August 26th, 2008 at 6:17 pm
Foust’s piece has other problems (the Barnett piece it criticizes is good, “Even Instapundit”?). He wrote a much better one (by which I mean it’s more ideologically congenial to me) here.
August 26th, 2008 at 8:48 pm
1) The idea that the world is too chaotic for poor intellectuals to figure out is bullshit. It results from the fact that most of our highly educated pundits are really deeply ignorant.
2) Paredo pointed out a long time ago that:
a) Most people don’t matter — a small percentage have most of the wealth and make most of the campaign campaign donations
b) Most countries don’t matter — a small percentage have most of the military power
c) Most countries don’t matter — a small percentage have most of the economic power. Usually they’re same as the military powers in (b) but not always (e.g., Japan vice Turkey vice heavily subsidized Israel)
d) Key resources are held by a few countries
e) Key terrain (e.g., naval chokepoints) are held by a few countries
3) So to cut through the bullshit, focus on the actors who make up 2a-e. Their goals and agendas.
Unfortunately, most of our pundits don’t know shit about 2 a-e. That’s because our $Trillion K12 system and our Universities are committed to creating docile, IGNORANT corporate drones — NOT informed citizens.
4) So we have some of the stupidest fucking citizens on the planet — and a national debates conducted by shameless whores who merely read the scripts they are given.
That’s why our Whore-in-Chief could tell people on Sept 12, 2001 that “they attacked us because they hate our freedom” and KNOW that NO ONE would point out what a fucking lie that was.
And our nation’s decline has all followed from that.
August 27th, 2008 at 5:57 am
Another “duh!” post from Matt.
Anybody with a brain should know that it’s easy to make the sort of criticism that Matt is referring to. It’s a nice, safe way to establish yourself as “better than the next asshole” – which is the human primate’s primary occupation in life.
“how many events that are how far out of alignment with what you thought would occur do you need to change your model of the world?”
None, so far. Everything is going exactly as I expected, or at least is not going against what I expected. Some things may be taking longer than I expected, but that’s actually to be expected – I should just revise my time perception.
Take the Iran war, for example.
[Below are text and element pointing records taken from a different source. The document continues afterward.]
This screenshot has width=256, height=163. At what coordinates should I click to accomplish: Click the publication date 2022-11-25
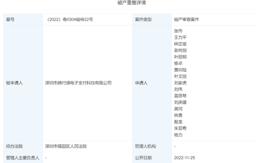[x=185, y=158]
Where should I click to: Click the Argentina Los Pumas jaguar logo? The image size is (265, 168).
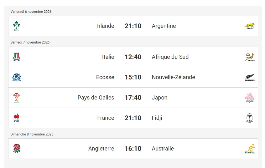tap(250, 26)
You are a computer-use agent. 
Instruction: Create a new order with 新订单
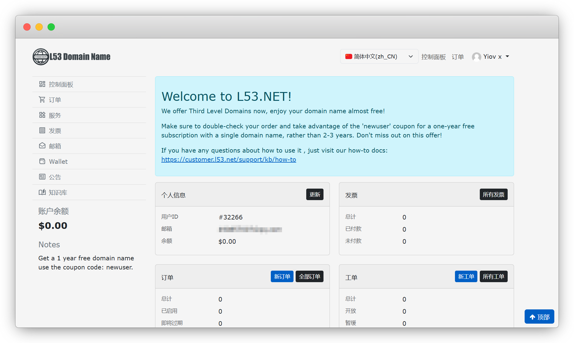coord(282,276)
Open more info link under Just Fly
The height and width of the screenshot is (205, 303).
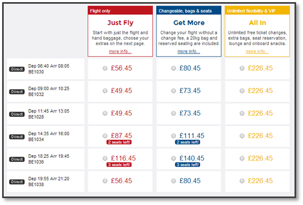[120, 52]
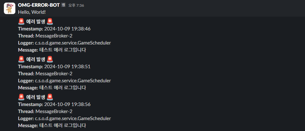
Task: Click the right siren emoji in third alert
Action: click(50, 97)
Some idiots think it won’t happen because it hasn’t happened yet. I didn’t really expect it until October. It ain’t October yet. When we get through October, and then through the elections, and McCain doesn’t win, and then we get through December, and we STILL don’t have an Iran war, then I’ll admit I was wrong for thinking Bush would start one.
Which still leaves plenty of time for Obama to start one in the next couple years or so, since he’s an idiot on Iran.
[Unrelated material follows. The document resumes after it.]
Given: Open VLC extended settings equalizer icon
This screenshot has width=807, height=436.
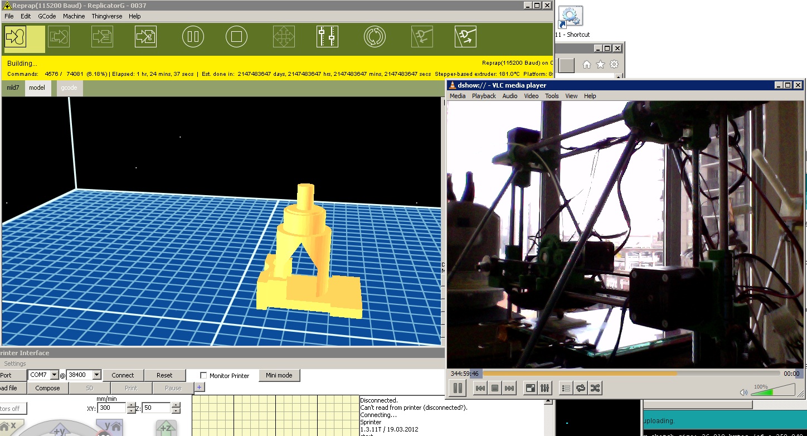Looking at the screenshot, I should [x=545, y=388].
August 27th, 2008 at 7:59 pm
On naive empiricism
“Your mind’s so open your brain fell out.”
A line from a right wing christian rocker (member of a musical movement that never got far which started when the Clash were new and ended IIRC in around 1980). I never actually listened to Christian Rock, but I remember that line.
By the way, when was naive empiricism not yet refuted ? David Hume clearly understood the problem.
Looks to me like you are a bit nostalgic for Emerson hall. This post on naive empiricism and the blogginheads point on how ignoring consequences is not the height of morality but actually imoral are unusual as they seem to show the influence of concentrating in philosophy (OK I honestly guess you had gotten that far in high school if not in junior high).